Start of Available data

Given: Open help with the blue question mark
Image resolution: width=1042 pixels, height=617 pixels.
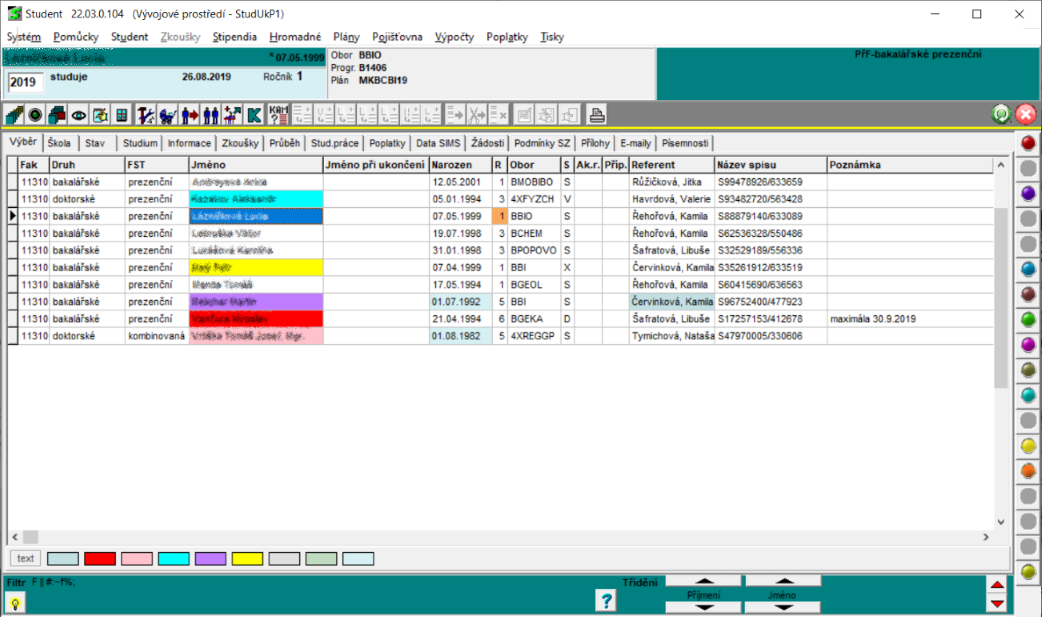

End of Available data
Start of Available data

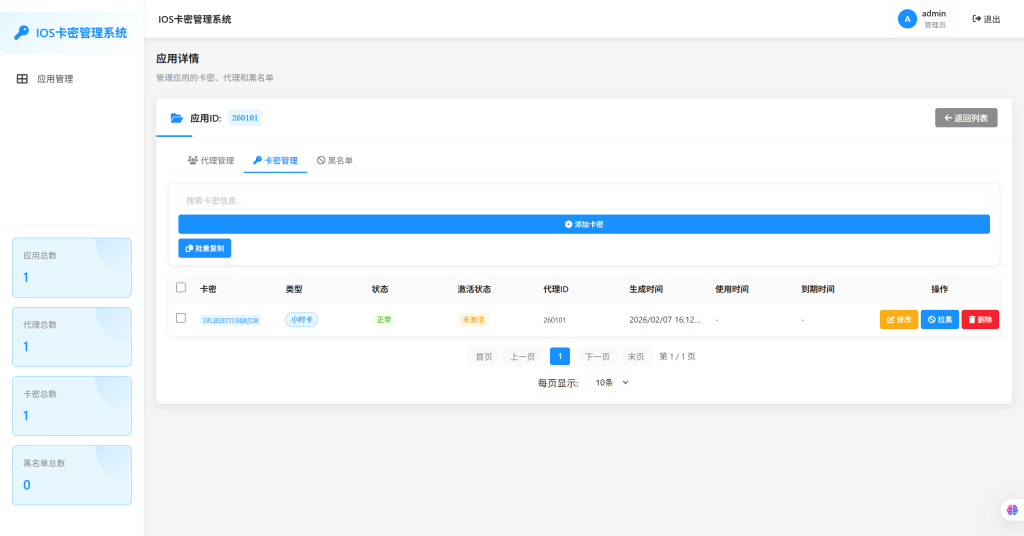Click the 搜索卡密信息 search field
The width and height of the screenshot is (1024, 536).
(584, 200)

End of Available data

What is expected:
Your answer should consist of the lines from the line with "Given: Open help with the blue question mark" to the line with "Image resolution: width=1042" above, repeated exactly, both ends included.

Your solution:
Given: Open help with the blue question mark
Image resolution: width=1042 pixels, height=617 pixels.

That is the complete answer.